Why did you decide to create the Pituitary and Skull Based Tumor Center, and what benefits does it offer to patients?
Patients with pituitary tumors have a wide variety of needs and usually have to see a team of professionals for evaluation and treatment, including an endocrinologist, an ophthalmologist, and a neurosurgeon. It could take months for patients to receive a recommendation for their care.
Through the Pituitary and Skull Based Tumor Center, Memorial Sloan Kettering has the manpower, technology, and expertise to offer all of these services in one convenient location. Patients can often see all of their doctors on the same day, which is especially helpful for patients coming from other states or countries. Patients come here because they know they’re getting the excellent care for which Memorial Sloan Kettering is known. We’ve gone from treating three or four patients with pituitary tumors per year to about 200.
I like treating these patients because they widen my horizon as a physician. It’s great to be able to offer them multidisciplinary care that is hard to find elsewhere and is the best way to manage their problem.
What kinds of advances at Memorial Sloan Kettering are improving the care of patients with pituitary tumors?
An important advance has been the use of intraoperative MRI, which allows us access to live imaging during surgical removal of the tumor. This is critical, because when you remove the tumor, there is a significant shift in the topography of the brain: the gland’s position changes and the relationship of residual tumor to the surrounding structures also changes. It also gives us the ability to look for very small amounts of residual tumor tissue while avoiding delicate structures nearby, such as the optic nerves and the carotid arteries. It’s important to remove as much tumor as possible while preserving the gland itself, so that patients won’t need a lifetime of hormone therapy. We are probably the only center in the United States doing pituitary surgery routinely in a high-field MRI suite.
Can you tell us about your research on stem cells?
It was once thought that you were born with a certain number of brain cells, and those were the cells you would have for life — you would never grow new ones. But we now know that stem cells exist in the brain that mature into new nerve cells.
Recently, we’ve learned how to turn adult skin cells in the laboratory into embryonic stem cells. In my research, I am studying how to harness this technology to repair brain damage due to degenerative disease such as Parkinson’s or Lou Gehrig’s disease, or due to other insults such as radiation. These stem cells can be derived from each individual patient, and therefore cannot be rejected as foreign. They can also help us model disease in the lab in our search for new therapies.
What do you see as your greatest challenges?
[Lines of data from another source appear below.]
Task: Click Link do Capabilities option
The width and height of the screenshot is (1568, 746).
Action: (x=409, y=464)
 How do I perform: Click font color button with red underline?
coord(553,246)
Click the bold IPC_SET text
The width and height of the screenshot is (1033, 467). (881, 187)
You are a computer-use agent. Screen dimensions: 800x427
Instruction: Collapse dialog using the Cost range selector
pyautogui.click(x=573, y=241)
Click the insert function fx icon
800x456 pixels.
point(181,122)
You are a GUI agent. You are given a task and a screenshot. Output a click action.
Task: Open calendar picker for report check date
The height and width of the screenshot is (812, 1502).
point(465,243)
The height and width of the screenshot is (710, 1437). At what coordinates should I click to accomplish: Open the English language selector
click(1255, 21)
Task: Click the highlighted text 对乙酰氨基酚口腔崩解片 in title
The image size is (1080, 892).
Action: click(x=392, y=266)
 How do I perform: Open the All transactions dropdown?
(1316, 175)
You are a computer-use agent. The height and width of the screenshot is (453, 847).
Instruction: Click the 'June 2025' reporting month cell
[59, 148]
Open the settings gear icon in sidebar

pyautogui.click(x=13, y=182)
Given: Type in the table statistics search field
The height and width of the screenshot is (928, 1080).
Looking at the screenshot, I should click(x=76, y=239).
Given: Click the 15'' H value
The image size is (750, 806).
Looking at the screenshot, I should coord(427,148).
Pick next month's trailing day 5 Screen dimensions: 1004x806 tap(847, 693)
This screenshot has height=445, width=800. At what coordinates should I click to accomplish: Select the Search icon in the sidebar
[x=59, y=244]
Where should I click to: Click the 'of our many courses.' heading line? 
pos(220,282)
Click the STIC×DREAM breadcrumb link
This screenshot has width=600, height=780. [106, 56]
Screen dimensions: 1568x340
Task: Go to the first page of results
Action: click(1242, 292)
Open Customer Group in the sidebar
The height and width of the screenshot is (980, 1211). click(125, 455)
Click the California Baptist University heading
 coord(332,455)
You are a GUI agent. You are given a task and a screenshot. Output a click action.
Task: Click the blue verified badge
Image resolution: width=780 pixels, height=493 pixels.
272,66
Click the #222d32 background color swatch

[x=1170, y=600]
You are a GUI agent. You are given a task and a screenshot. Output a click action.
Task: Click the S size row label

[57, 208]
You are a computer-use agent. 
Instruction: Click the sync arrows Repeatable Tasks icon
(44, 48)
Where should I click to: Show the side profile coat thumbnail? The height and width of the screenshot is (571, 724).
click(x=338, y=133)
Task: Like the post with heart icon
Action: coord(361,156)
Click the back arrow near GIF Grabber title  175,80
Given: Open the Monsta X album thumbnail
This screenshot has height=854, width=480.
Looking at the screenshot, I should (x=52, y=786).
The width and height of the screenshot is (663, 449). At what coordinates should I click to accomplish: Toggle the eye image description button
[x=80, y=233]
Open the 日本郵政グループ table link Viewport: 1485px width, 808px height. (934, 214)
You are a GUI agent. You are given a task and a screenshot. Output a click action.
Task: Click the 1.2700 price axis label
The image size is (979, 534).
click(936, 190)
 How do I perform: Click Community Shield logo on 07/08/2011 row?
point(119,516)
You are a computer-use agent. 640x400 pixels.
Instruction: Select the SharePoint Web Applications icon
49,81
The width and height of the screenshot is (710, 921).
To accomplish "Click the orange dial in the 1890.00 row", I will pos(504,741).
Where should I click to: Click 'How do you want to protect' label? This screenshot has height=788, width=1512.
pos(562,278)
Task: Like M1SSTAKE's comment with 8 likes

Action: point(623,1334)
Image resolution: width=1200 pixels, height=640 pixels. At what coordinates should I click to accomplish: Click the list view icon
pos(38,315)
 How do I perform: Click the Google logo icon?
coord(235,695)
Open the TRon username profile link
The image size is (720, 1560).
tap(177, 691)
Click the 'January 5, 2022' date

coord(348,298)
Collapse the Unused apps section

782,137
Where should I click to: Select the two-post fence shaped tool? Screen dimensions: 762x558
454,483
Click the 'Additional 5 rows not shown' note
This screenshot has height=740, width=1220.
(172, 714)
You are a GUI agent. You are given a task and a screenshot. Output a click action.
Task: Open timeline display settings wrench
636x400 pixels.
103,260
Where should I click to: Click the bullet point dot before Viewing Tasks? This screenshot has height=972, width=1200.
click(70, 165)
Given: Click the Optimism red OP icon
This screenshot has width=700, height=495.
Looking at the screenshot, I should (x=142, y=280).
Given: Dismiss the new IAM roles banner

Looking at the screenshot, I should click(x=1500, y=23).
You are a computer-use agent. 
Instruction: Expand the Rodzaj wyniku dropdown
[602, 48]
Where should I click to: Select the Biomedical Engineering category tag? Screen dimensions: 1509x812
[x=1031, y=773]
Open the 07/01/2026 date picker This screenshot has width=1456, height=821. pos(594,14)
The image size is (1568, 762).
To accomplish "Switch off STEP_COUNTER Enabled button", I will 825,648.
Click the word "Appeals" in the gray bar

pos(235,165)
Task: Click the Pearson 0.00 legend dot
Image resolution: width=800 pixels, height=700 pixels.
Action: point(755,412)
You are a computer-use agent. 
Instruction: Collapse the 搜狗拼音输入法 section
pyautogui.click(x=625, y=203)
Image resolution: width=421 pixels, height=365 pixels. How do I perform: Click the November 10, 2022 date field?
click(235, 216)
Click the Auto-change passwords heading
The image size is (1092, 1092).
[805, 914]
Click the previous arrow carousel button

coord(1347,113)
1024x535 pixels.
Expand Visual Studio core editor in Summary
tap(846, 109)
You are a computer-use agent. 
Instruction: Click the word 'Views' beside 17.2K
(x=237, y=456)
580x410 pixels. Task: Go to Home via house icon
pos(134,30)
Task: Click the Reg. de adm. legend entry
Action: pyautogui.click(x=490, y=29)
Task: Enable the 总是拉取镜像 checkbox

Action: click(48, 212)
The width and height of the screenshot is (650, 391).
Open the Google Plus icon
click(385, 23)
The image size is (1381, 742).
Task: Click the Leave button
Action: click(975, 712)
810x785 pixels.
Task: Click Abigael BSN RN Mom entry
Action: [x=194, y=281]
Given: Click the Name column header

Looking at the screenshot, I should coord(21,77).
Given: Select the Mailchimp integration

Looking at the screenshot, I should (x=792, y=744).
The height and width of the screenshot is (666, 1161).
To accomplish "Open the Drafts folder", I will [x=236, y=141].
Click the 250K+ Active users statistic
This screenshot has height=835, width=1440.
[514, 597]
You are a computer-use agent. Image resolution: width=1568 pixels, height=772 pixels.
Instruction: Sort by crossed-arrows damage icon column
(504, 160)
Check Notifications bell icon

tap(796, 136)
I want to do the best job I can as both a physician and a scientist. Malignant brain tumors remain very difficult to treat successfully. Five years from now, I’d like to be able to offer more effective treatments for my patients. I hope we hit an exponential phase in our research accomplishments. I feel sometimes we’re close, but we’re not there yet.
How does the collaborative atmosphere at Memorial Sloan Kettering further your work?
This is a place teeming with smart people. I collaborate not only with other clinical members of the Brain Tumor Center, but also molecular biologists, stem cell biologists, developmental biologists, computational biologists, and others. Science is a collaborative endeavor. You can’t do it alone, and the many talented people here provide the right combination to further our research.